INPUT RECORDS –
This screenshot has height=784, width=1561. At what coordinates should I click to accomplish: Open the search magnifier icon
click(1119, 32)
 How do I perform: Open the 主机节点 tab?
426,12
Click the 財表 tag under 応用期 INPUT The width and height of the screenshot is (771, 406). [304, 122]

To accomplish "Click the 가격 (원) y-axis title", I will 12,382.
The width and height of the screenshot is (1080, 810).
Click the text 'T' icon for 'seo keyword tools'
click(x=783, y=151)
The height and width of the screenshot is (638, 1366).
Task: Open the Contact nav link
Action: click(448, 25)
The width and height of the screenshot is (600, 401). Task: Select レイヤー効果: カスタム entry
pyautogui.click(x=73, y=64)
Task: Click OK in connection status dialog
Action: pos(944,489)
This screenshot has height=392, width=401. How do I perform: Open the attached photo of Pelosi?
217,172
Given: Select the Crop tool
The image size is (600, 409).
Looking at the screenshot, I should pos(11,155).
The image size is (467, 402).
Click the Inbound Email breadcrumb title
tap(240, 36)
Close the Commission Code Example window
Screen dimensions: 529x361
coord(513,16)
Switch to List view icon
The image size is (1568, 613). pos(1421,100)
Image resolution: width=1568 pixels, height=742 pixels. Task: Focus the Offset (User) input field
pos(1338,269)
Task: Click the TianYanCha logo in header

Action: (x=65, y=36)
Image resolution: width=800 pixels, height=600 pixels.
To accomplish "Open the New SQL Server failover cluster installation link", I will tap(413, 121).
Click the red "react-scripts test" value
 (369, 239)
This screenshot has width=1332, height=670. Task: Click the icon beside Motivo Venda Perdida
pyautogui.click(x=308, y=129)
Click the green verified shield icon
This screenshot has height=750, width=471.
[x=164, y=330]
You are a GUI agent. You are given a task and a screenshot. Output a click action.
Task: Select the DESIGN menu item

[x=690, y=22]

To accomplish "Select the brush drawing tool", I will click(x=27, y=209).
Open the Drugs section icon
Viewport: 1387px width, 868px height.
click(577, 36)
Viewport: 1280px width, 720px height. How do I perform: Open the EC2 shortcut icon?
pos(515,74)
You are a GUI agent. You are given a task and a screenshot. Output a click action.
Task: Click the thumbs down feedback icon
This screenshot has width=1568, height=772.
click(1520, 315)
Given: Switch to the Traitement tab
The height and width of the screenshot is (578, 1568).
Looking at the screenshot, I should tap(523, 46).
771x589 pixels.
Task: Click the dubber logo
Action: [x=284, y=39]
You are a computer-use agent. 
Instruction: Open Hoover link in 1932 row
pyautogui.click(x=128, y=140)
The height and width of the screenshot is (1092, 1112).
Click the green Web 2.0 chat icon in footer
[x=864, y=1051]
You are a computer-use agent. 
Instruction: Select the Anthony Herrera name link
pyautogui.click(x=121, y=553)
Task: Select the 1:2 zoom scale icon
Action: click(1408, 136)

TASK GOAL –
Count the lines in the data above that contain the string "This", treating uppercase and lowercase as different. Reply with the number alone.

WRITTEN REPLY –
5